As fontes renováveis asseguraram 74,3% da eletricidade produzida em Portugal continental em novembro, correspondendo a 3.081 gigawatts-hora (GWh) do total de 4.147 GWh produzidos, avançou esta sexta-feira a Associação Portuguesa de Energias Renováveis (Apren).
A energia eólica liderou a produção renovável no mês de novembro, com 34%, seguida pela hídrica, com 26,1%, da solar, com 8,4%, e da bioenergia, com 5,7%, detalha a associação em comunicado.
No acumulado de janeiro a novembro, Portugal manteve-se entre os líderes europeus na transição energética, sendo o 4.º país com maior incorporação renovável na geração de eletricidade (75,1%), apenas atrás da Noruega (97,7%), da Dinamarca (88,4%) e da Áustria (82,1%).
Até novembro, o preço médio horário no Mercado Ibérico de Eletricidade (Mibel) em Portugal fixou-se nos 65,0 euros por megawatt-hora (MWh), registando-se 1.339 horas (não consecutivas) em que a geração renovável foi suficiente para suprir a totalidade do consumo de eletricidade de Portugal Continental.
Se considerado apenas o mês de novembro, registaram-se 72 horas nesse enquadramento, com um preço médio 39,7 Euro/MWh. Segundo a associação, desde janeiro o contributo das renováveis gerou uma poupança acumulada de 6.950 milhões de euros na formação do preço de mercado.
“Apenas no mês de novembro, a produção renovável permitiu evitar custos de 61 milhões de euros em gás natural importado, 68 milhões de euros em eletricidade importada e 61 milhões de euros em licenças de emissão de CO2 [dióxido de carbono]”, enfatiza. Citado no comunicado, o presidente executivo (CEO) da Apren considera que os dados de novembro “reforçam a consistência da trajetória de Portugal rumo à independência energética”.

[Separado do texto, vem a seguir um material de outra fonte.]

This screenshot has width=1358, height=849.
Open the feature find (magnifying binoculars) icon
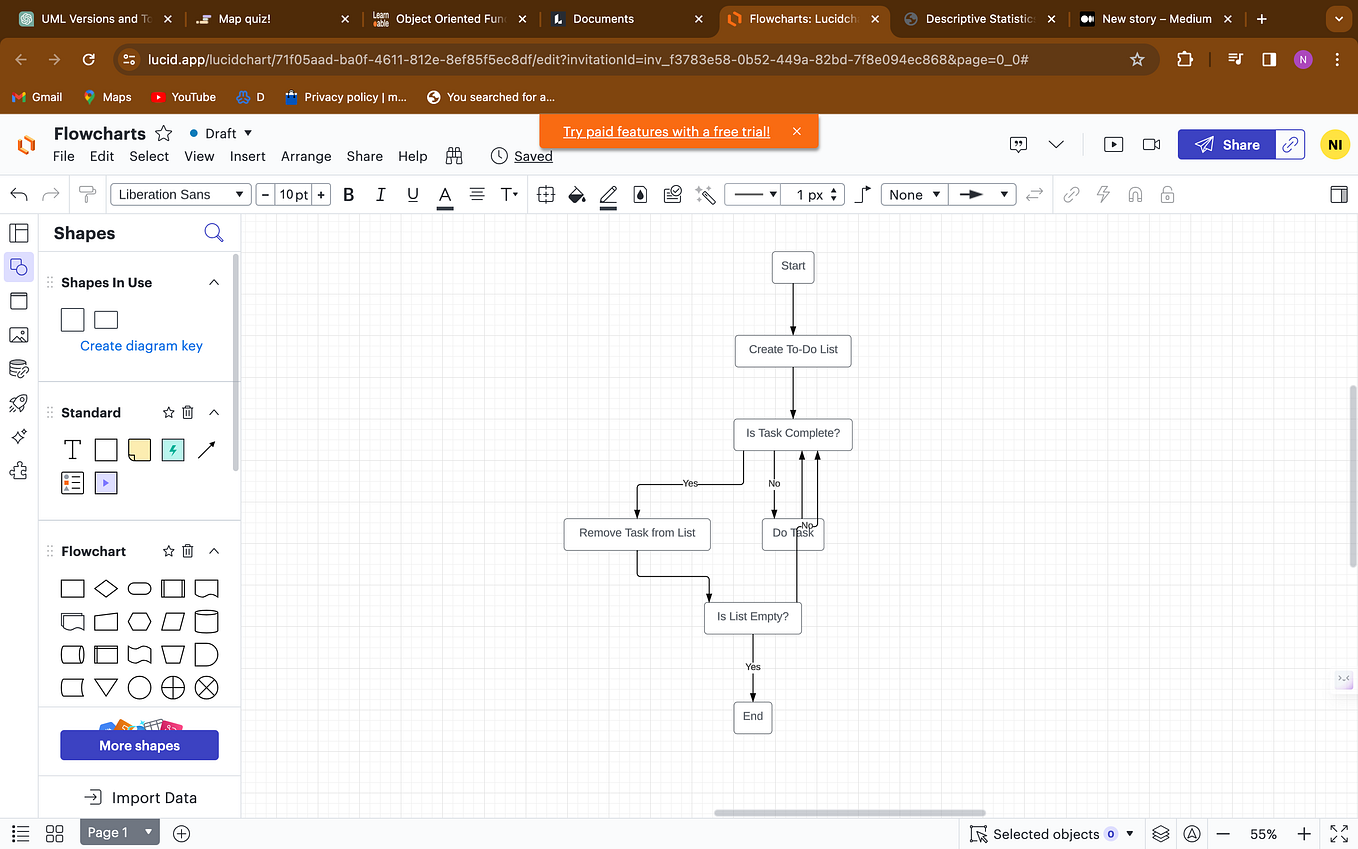[x=454, y=156]
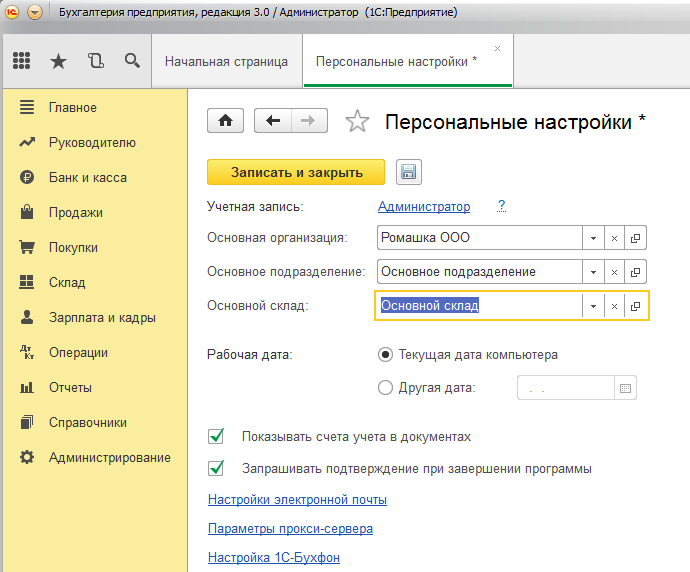The image size is (690, 572).
Task: Expand Основная организация dropdown list
Action: 593,239
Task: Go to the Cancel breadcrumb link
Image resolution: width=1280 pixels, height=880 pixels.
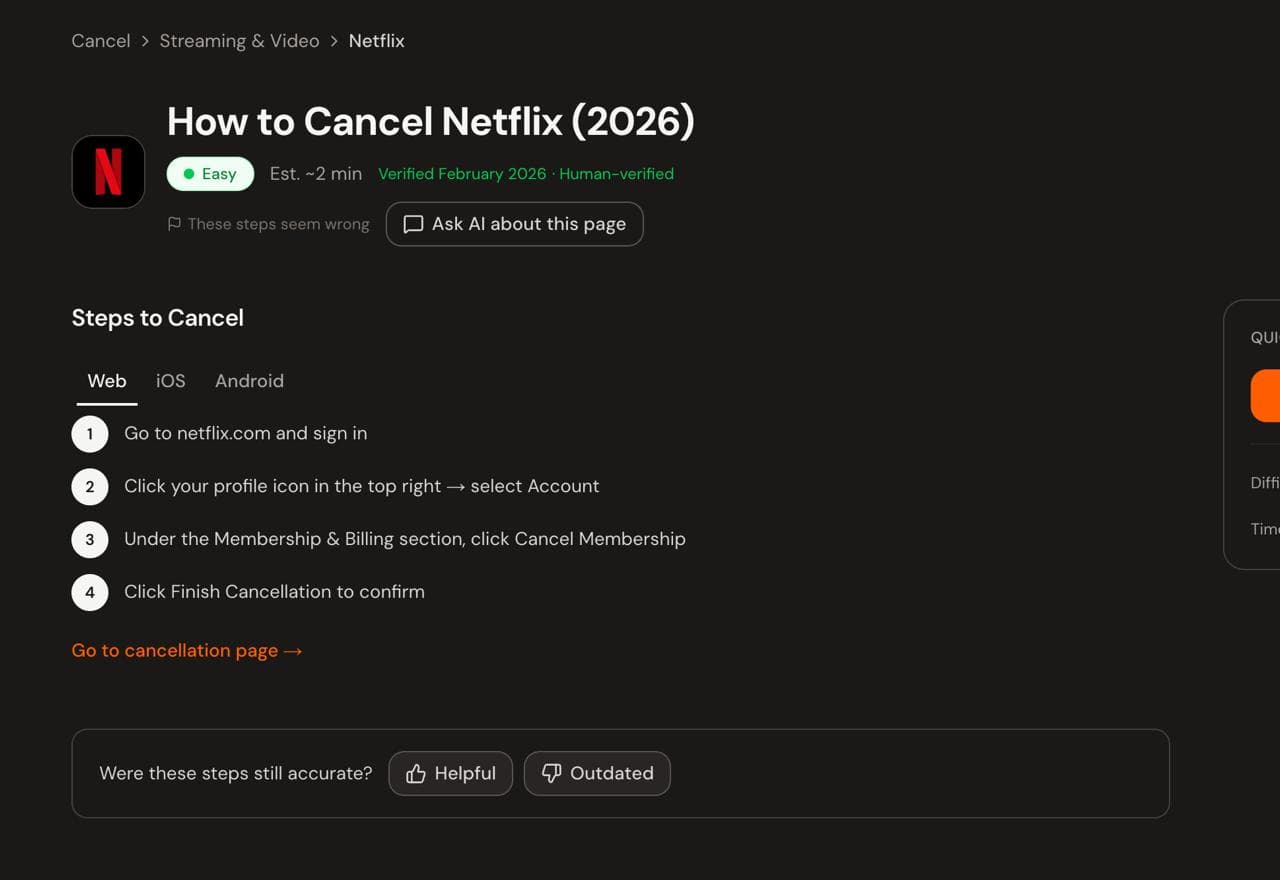Action: (x=101, y=41)
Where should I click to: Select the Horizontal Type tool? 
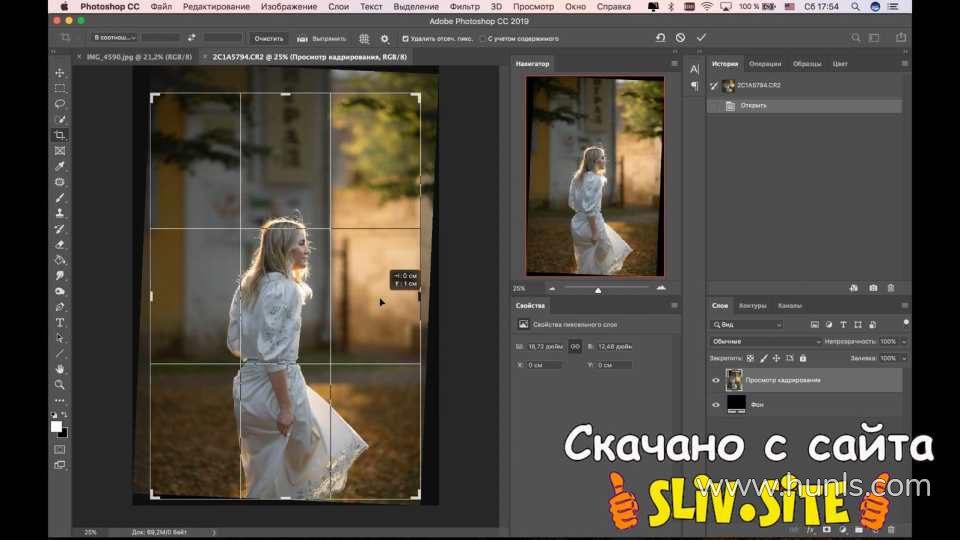[x=60, y=322]
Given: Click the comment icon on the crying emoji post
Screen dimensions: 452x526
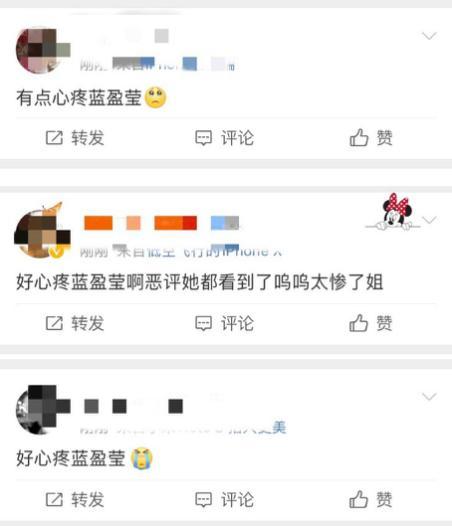Looking at the screenshot, I should point(203,499).
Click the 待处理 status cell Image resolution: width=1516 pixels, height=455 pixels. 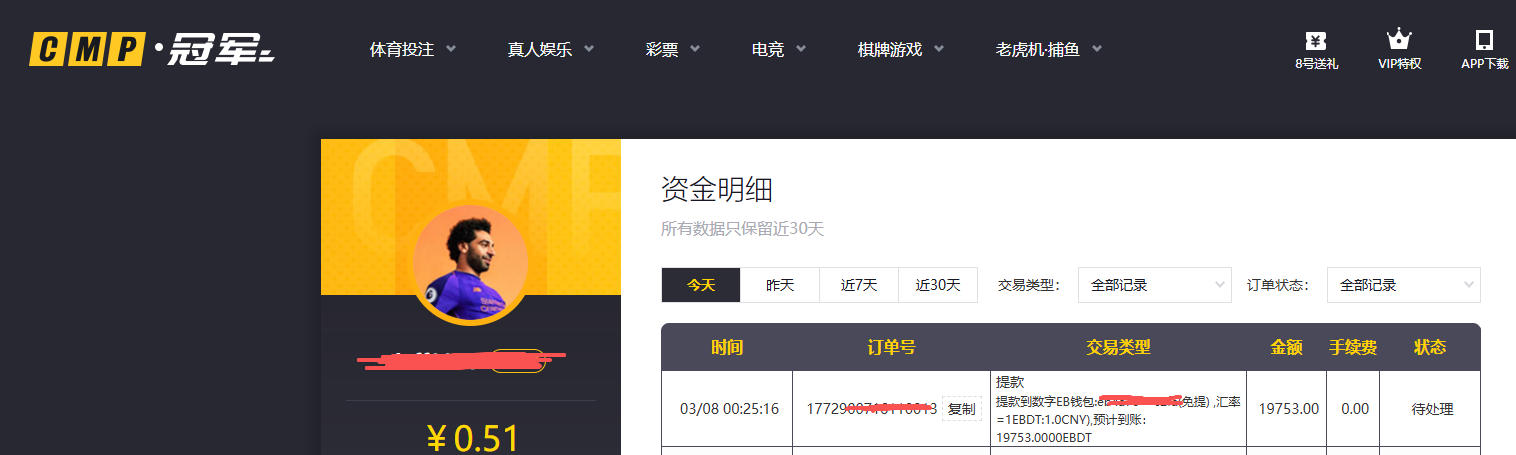[x=1432, y=409]
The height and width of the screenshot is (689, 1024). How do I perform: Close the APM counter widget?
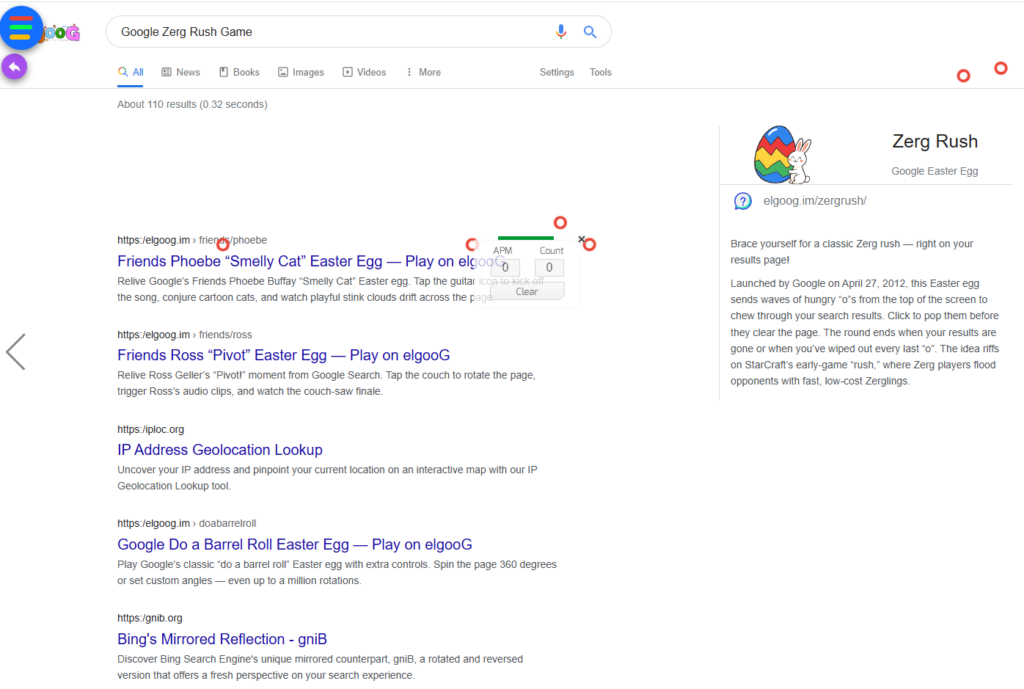pos(581,239)
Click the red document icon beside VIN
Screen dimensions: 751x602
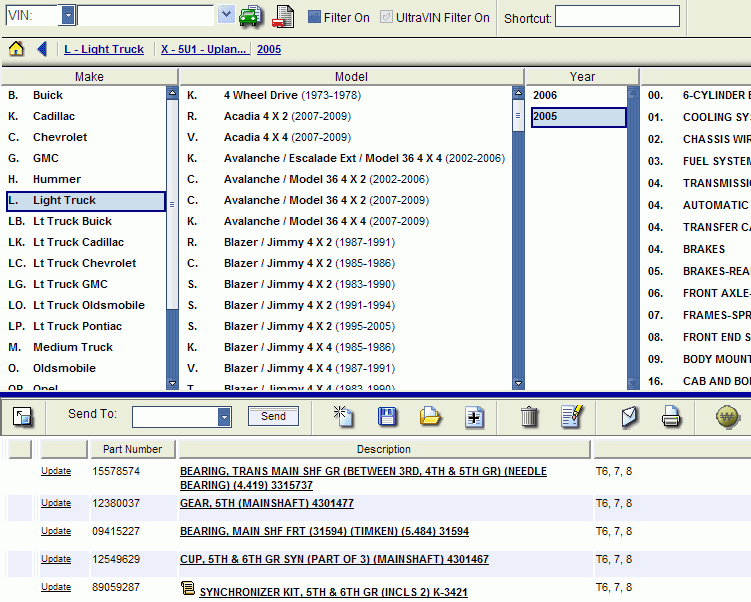pos(284,16)
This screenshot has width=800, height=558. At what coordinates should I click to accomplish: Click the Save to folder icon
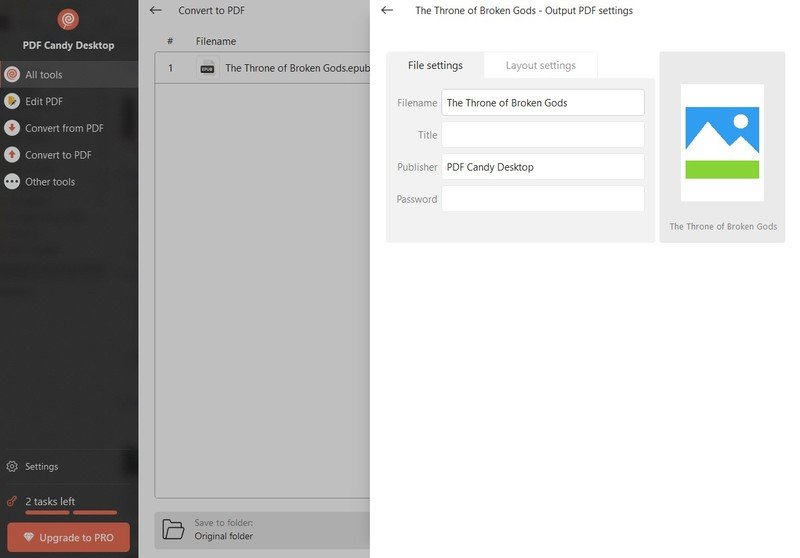[x=173, y=529]
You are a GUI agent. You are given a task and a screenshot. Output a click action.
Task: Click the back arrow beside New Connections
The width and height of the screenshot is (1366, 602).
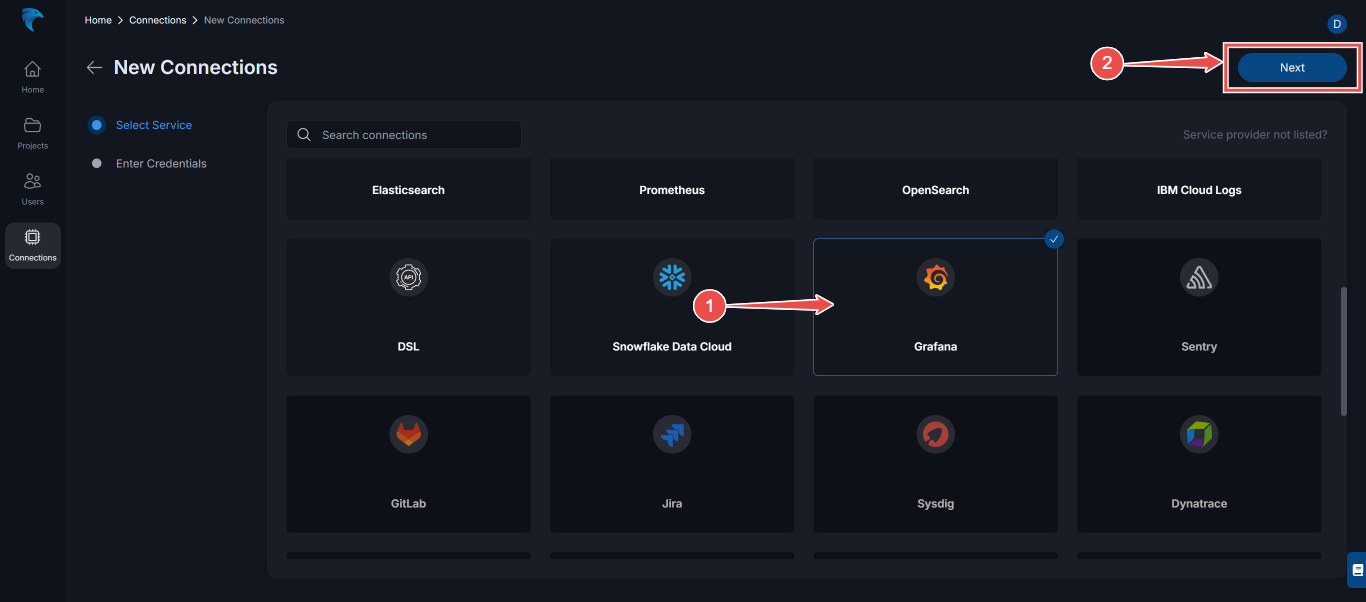pos(93,67)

“O crescimento de 8,1% na produção nacional, apoiado num aumento da hídrica e do solar, demonstra a resiliência do nosso mix renovável”, afirma Pedro Amaral Jorge, sustentando que “as renováveis provam, mês após mês, que são o escudo mais eficaz contra a volatilidade dos preços e a dependência externa”.
A Apren destaca ainda que o setor “continua a expandir a sua infraestrutura de forma robusta”, concretizando que, “desde 2015 até outubro de 2025, a capacidade instalada de produção renovável em Portugal aumentou em 9.323 MW, o que representa um crescimento de 75,9%”.
Já analisando um período mais recente, entre dezembro de 2024 e outubro de 2025, a capacidade aumentou 828 MW, com a associação a destacar como “grande motor deste crescimento” a energia solar fotovoltaica, com um acréscimo de 379 MW na componente centralizada e 447 MW na descentralizada. No final de outubro, as renováveis representavam 78,8% da capacidade total instalada em Portugal.